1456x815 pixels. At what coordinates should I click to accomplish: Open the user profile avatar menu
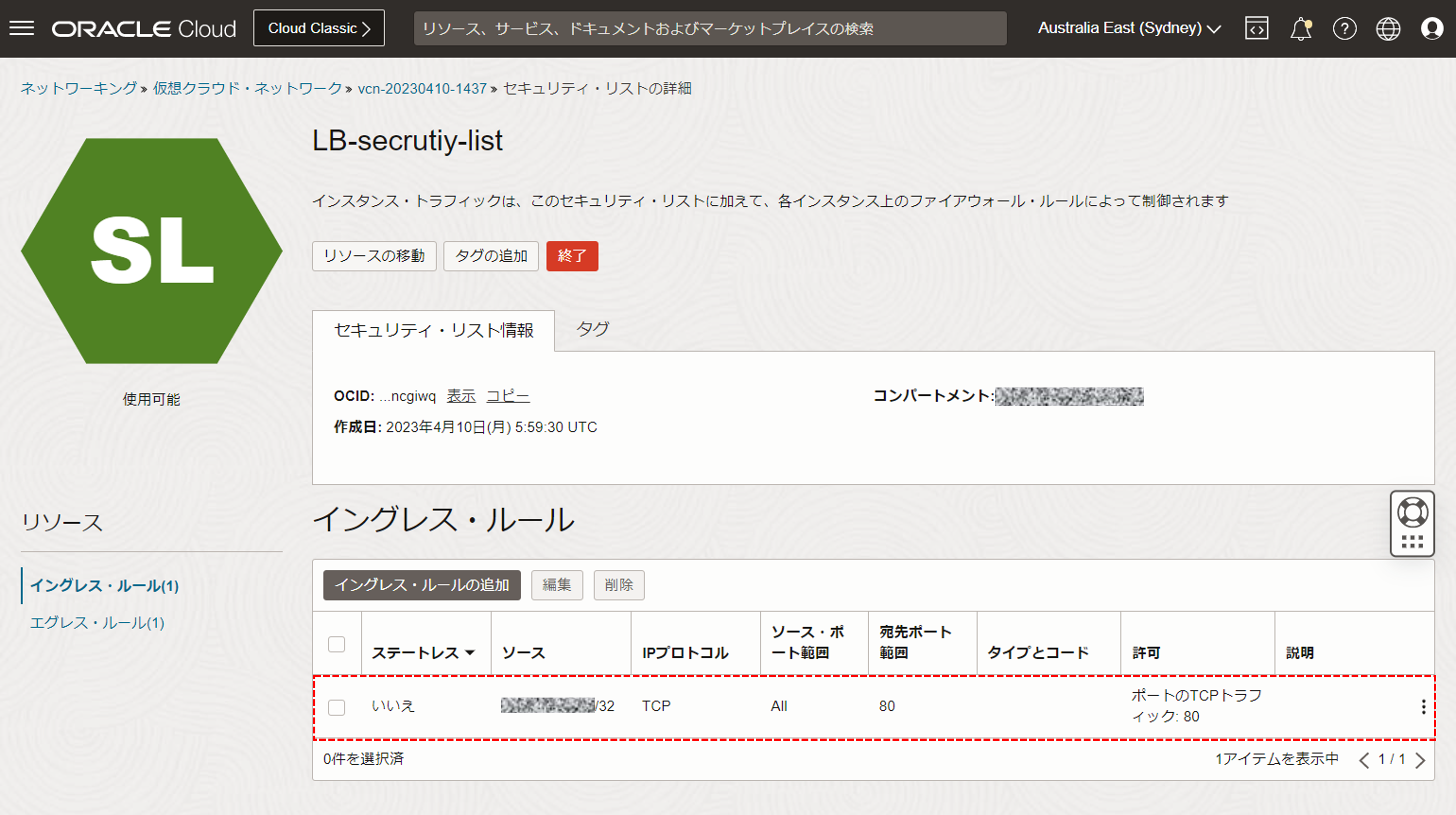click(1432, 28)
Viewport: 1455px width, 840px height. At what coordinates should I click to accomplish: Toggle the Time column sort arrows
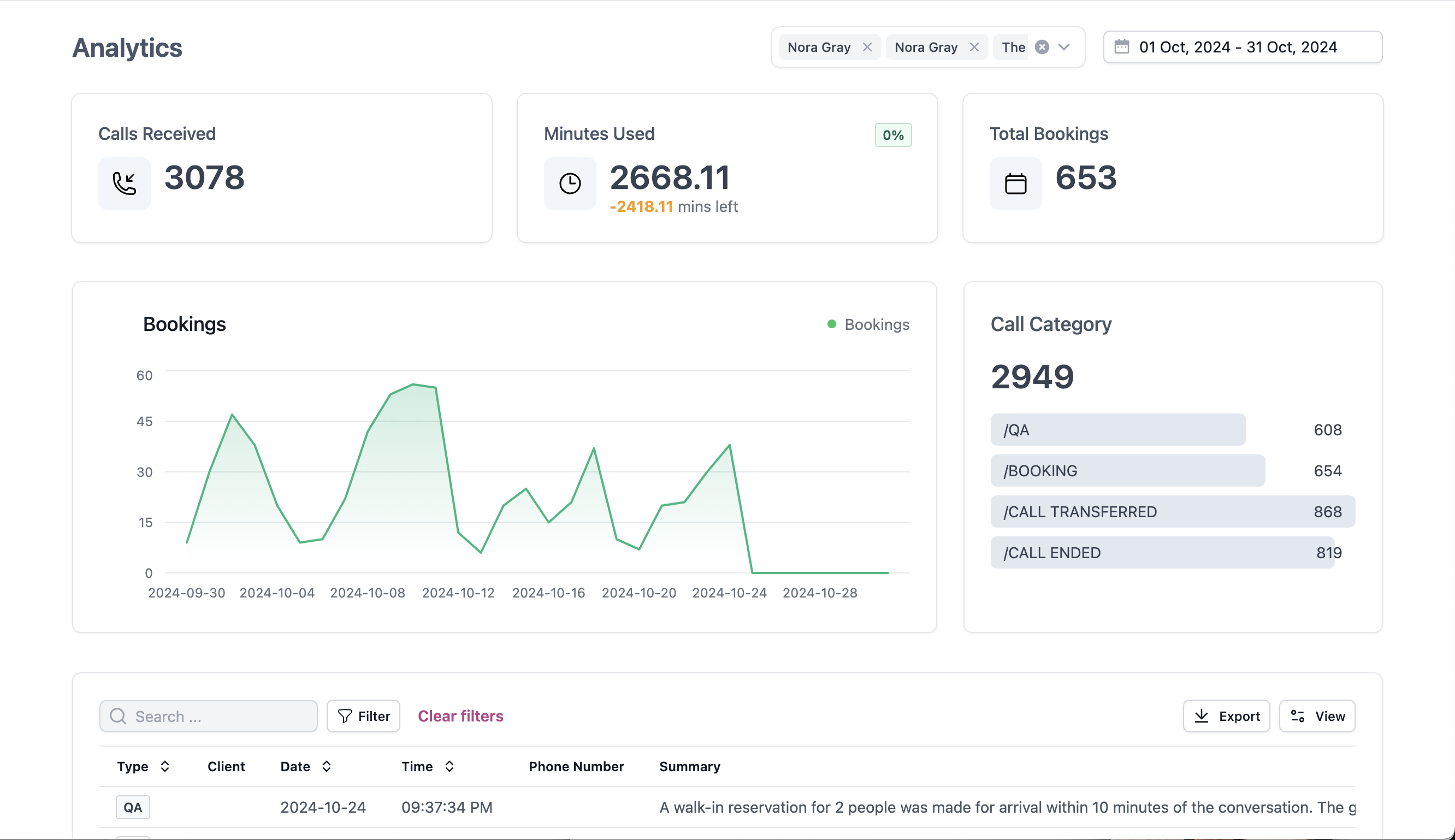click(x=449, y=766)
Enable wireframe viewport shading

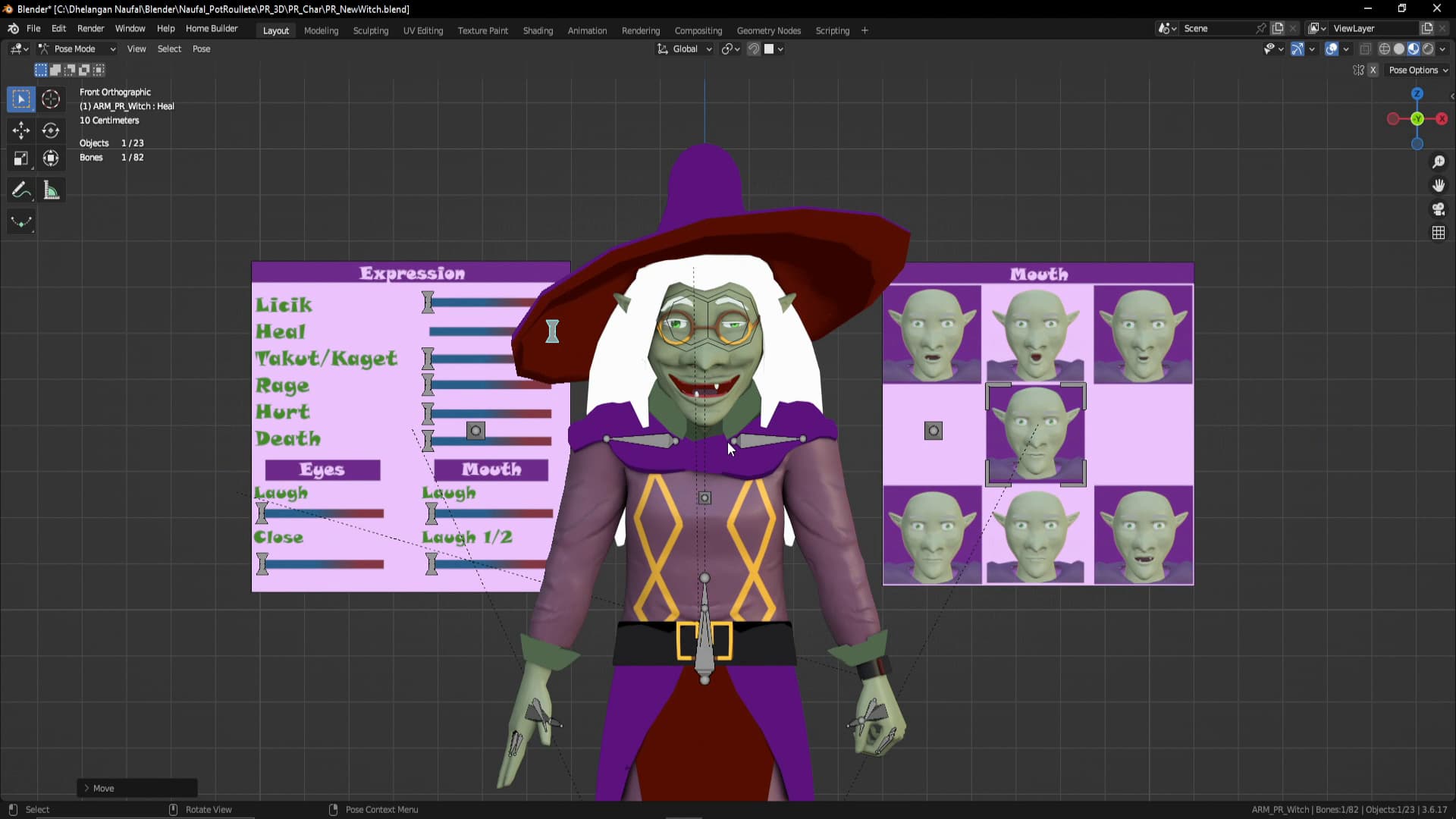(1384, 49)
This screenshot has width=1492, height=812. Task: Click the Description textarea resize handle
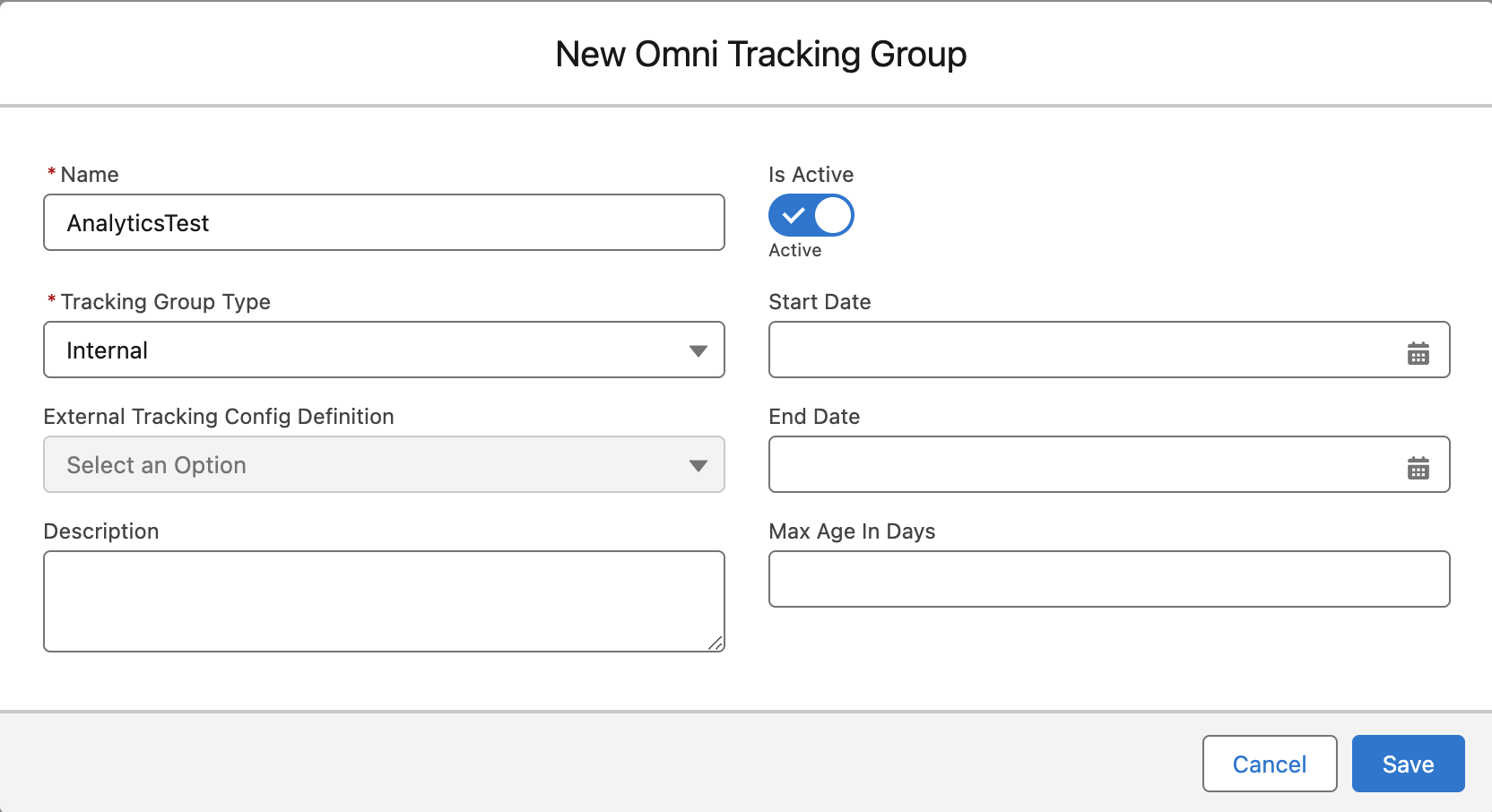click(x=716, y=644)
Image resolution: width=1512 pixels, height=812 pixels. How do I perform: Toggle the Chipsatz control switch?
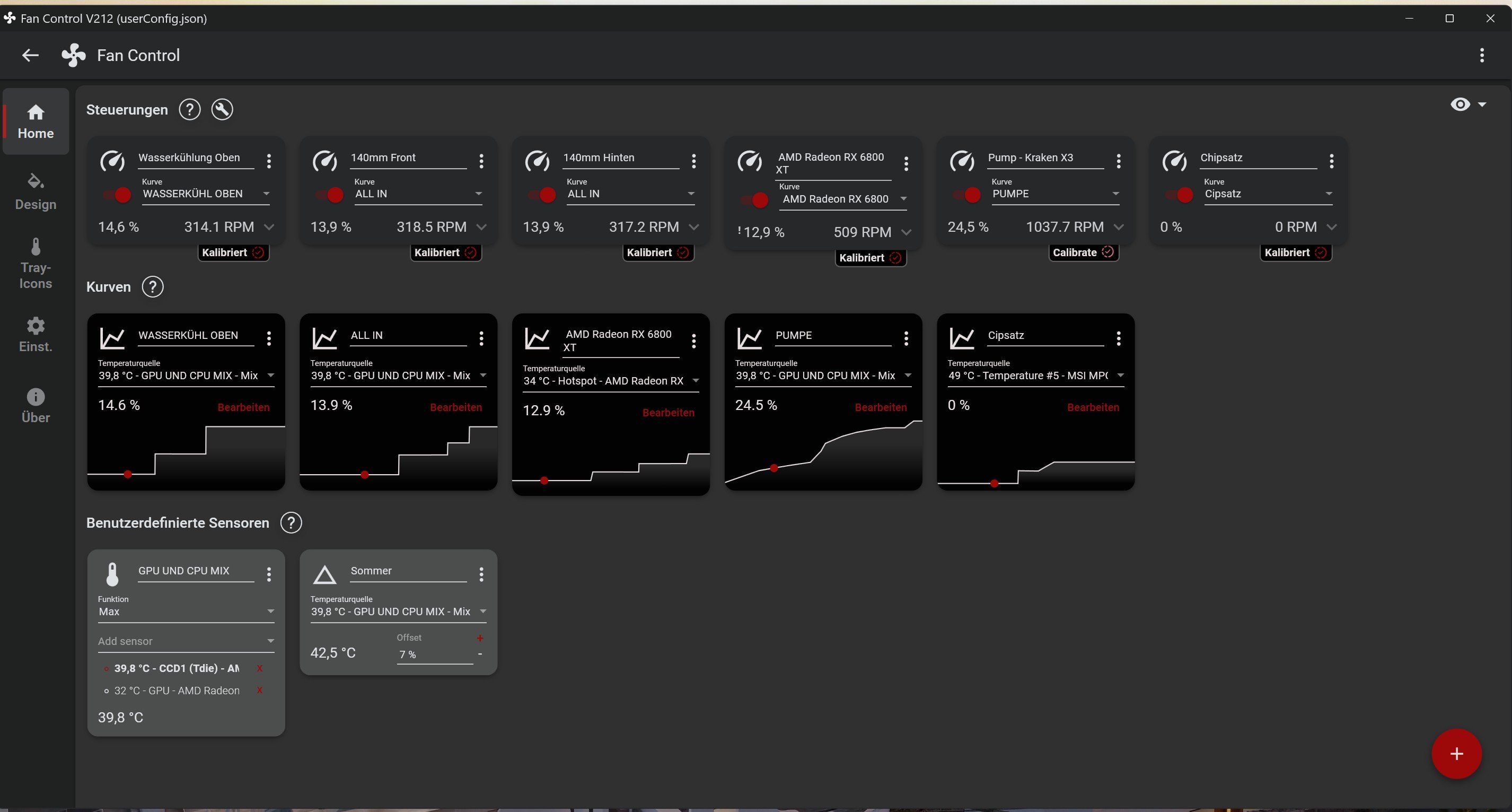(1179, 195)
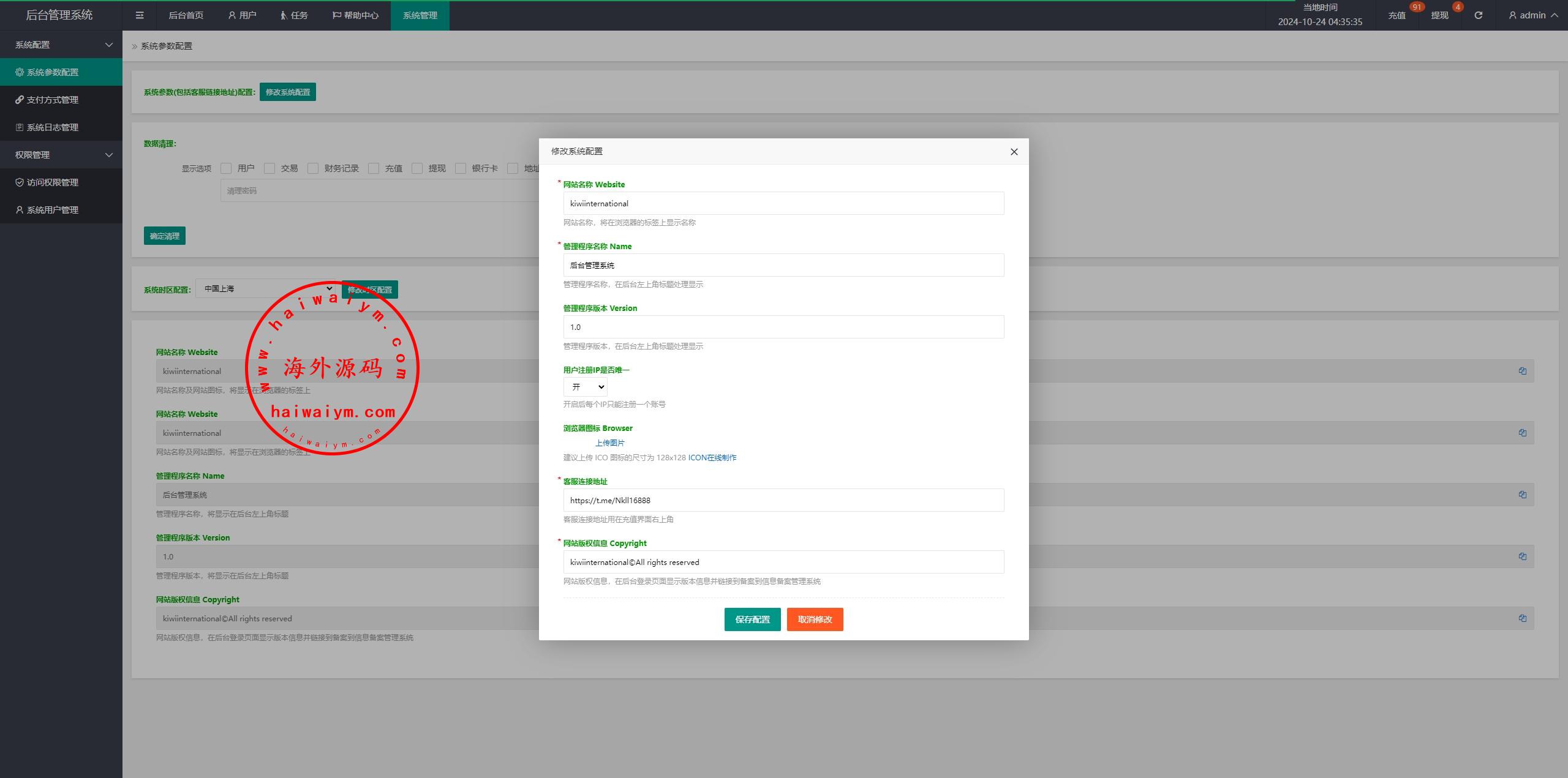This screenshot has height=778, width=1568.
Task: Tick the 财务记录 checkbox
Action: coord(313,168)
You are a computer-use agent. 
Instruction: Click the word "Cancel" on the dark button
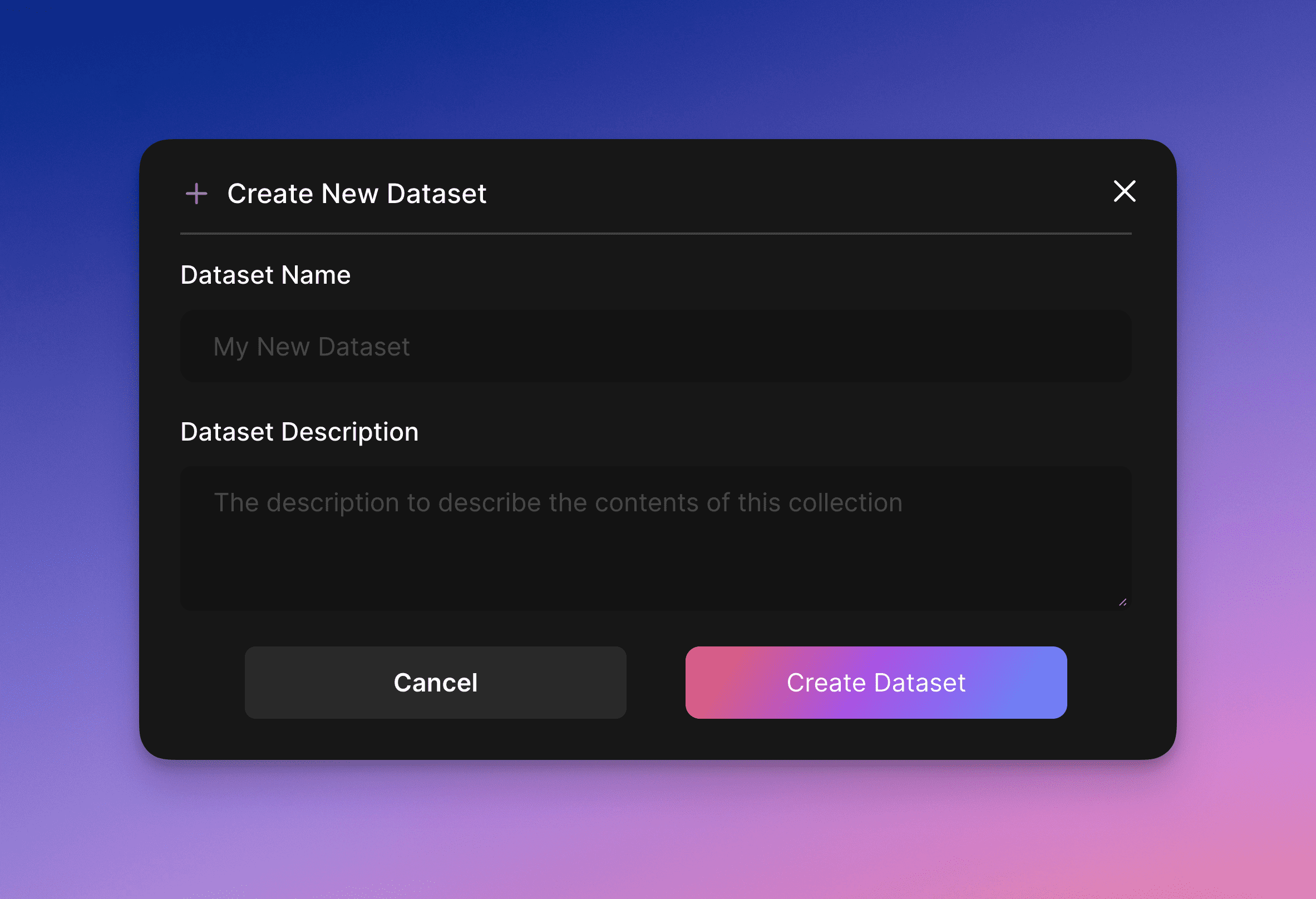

· · · · ·

• **Exercise instructions**: Without the pictures, restate all of the entries word for word.

• **Output below**:
1456x815 pixels. At what coordinates should I click to accomplish: Open the user profile avatar menu
click(1432, 28)
Viewport: 1455px width, 840px height. At what coordinates should I click to accomplish: Toggle the Time column sort arrows
click(x=449, y=766)
Enable wireframe viewport shading

(1384, 49)
This screenshot has width=1492, height=812. Task: Click the Description textarea resize handle
click(x=716, y=644)
Image resolution: width=1512 pixels, height=812 pixels. How do I perform: Toggle the Chipsatz control switch?
(1179, 195)
This screenshot has height=778, width=1568.
Task: Tick the 财务记录 checkbox
Action: coord(313,168)
You are a computer-use agent. 
Instruction: Click the word "Cancel" on the dark button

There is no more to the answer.